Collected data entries
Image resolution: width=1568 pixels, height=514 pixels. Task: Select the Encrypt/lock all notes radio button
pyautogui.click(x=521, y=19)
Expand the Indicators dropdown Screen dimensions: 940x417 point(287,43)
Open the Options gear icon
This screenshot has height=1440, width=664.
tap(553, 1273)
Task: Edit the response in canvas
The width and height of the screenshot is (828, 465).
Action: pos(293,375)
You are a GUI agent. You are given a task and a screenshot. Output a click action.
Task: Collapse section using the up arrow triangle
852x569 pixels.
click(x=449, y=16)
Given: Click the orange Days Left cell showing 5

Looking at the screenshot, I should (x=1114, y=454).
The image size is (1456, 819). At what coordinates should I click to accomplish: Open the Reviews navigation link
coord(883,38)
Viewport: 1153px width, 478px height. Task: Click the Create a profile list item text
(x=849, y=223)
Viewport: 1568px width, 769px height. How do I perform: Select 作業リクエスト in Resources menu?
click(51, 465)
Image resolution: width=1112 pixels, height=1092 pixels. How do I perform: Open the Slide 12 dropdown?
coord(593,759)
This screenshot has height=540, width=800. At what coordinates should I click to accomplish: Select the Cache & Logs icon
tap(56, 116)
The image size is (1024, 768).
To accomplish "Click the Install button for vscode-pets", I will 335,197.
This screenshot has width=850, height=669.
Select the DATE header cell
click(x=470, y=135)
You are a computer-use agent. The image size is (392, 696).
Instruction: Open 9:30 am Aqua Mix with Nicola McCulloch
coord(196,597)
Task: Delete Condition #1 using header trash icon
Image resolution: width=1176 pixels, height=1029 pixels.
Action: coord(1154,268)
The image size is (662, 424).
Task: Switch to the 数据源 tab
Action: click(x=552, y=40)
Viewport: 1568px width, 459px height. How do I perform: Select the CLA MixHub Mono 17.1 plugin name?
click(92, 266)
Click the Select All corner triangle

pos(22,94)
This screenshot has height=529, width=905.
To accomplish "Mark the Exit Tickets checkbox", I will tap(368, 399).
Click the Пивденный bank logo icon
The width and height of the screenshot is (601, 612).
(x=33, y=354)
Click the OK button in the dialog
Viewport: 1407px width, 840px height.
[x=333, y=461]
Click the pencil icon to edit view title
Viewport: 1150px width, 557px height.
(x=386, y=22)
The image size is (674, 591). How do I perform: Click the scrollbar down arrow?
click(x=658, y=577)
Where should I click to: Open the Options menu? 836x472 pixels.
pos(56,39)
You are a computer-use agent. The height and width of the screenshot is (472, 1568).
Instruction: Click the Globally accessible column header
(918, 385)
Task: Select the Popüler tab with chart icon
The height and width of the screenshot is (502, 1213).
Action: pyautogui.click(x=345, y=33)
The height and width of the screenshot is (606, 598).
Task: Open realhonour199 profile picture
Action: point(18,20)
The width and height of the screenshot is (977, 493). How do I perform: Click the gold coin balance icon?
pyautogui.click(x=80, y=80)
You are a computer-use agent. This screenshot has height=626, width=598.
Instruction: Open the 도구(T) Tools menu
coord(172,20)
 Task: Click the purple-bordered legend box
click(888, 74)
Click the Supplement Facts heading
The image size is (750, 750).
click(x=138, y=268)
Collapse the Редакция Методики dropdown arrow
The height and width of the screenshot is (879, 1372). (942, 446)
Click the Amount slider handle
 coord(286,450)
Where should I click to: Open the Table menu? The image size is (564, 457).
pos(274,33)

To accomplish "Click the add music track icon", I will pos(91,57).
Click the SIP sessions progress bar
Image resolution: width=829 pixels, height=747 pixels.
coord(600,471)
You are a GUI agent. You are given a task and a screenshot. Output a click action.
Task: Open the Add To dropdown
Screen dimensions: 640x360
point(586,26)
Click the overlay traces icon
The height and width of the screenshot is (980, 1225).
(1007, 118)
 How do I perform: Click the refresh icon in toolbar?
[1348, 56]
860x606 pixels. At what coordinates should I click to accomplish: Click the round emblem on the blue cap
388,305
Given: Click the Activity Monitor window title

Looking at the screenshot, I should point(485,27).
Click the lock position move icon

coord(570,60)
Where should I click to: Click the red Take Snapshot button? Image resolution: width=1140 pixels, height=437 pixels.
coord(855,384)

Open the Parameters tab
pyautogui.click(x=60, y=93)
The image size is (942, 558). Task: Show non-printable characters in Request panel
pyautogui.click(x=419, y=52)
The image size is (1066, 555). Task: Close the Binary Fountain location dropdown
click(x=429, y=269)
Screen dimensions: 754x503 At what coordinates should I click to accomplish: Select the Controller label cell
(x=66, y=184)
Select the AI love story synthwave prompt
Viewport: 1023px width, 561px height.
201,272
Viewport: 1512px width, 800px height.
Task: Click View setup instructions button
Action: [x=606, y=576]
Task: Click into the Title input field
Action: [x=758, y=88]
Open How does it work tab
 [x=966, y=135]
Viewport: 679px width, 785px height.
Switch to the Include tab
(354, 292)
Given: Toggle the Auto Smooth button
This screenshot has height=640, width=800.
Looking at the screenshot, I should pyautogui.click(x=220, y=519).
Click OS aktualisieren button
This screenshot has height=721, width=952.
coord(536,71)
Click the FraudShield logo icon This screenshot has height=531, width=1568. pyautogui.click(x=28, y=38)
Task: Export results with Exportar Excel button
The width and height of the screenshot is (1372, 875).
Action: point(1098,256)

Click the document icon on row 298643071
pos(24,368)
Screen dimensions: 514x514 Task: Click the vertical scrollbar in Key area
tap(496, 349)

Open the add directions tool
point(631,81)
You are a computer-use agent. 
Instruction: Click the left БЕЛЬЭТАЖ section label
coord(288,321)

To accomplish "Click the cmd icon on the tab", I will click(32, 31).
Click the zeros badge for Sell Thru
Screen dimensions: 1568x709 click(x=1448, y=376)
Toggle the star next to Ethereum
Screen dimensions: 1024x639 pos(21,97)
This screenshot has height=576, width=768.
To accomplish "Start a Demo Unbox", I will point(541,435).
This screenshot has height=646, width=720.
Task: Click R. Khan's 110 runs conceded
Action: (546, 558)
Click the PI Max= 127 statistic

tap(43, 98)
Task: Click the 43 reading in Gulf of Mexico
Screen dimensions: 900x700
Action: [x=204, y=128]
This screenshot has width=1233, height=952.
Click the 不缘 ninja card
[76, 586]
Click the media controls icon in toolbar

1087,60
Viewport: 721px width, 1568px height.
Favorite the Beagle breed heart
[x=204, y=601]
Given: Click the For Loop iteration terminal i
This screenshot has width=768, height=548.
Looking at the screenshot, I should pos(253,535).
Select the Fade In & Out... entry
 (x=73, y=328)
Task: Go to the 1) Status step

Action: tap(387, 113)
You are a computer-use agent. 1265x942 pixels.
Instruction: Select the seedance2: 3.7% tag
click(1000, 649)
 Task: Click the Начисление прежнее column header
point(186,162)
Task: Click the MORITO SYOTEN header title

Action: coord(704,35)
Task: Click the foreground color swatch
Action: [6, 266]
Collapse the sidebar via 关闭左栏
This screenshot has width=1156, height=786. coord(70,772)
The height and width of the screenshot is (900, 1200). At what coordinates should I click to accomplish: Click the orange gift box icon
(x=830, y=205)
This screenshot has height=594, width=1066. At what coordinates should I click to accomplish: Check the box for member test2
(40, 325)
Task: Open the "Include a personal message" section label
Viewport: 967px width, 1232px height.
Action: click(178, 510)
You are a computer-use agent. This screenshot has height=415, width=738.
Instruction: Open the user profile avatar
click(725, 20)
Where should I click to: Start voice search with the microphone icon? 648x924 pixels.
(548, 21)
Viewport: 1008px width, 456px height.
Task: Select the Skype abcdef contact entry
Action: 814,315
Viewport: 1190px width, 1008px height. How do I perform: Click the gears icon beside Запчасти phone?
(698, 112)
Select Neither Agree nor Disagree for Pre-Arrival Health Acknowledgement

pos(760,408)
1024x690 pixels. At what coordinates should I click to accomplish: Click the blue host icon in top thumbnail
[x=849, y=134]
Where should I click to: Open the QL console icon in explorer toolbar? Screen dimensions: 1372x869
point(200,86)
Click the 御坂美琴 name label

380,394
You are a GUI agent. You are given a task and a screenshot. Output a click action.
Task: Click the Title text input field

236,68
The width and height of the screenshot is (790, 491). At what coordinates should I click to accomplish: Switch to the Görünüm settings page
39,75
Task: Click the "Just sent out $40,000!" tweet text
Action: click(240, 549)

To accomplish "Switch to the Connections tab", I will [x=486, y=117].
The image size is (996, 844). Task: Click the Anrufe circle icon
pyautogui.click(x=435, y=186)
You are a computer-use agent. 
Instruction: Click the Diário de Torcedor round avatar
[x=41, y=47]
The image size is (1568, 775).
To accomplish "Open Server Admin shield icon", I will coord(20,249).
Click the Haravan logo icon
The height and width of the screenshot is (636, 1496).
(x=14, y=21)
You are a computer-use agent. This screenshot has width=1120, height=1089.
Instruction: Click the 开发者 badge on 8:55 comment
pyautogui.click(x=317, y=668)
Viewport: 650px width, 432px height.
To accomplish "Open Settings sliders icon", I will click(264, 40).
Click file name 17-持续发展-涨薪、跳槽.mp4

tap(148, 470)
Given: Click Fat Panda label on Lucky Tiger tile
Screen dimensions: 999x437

WORK INSTRUCTION =
Using only the entries above, output the line with "Open How does it work tab", the line with "Task: Click the 43 reading in Gulf of Mexico", and all lines between them, exactly as they stand.

ANSWER TO THIS EXERCISE =
Open How does it work tab
 [x=966, y=135]
Viewport: 679px width, 785px height.
Switch to the Include tab
(354, 292)
Given: Toggle the Auto Smooth button
This screenshot has height=640, width=800.
Looking at the screenshot, I should pyautogui.click(x=220, y=519).
Click OS aktualisieren button
This screenshot has height=721, width=952.
coord(536,71)
Click the FraudShield logo icon This screenshot has height=531, width=1568. pyautogui.click(x=28, y=38)
Task: Export results with Exportar Excel button
The width and height of the screenshot is (1372, 875).
Action: point(1098,256)

Click the document icon on row 298643071
pos(24,368)
Screen dimensions: 514x514 Task: Click the vertical scrollbar in Key area
tap(496, 349)

Open the add directions tool
point(631,81)
You are a computer-use agent. 
Instruction: Click the left БЕЛЬЭТАЖ section label
coord(288,321)

To accomplish "Click the cmd icon on the tab", I will click(32, 31).
Click the zeros badge for Sell Thru
Screen dimensions: 1568x709 click(x=1448, y=376)
Toggle the star next to Ethereum
Screen dimensions: 1024x639 pos(21,97)
This screenshot has height=576, width=768.
To accomplish "Start a Demo Unbox", I will point(541,435).
This screenshot has height=646, width=720.
Task: Click R. Khan's 110 runs conceded
Action: (546, 558)
Click the PI Max= 127 statistic

tap(43, 98)
Task: Click the 43 reading in Gulf of Mexico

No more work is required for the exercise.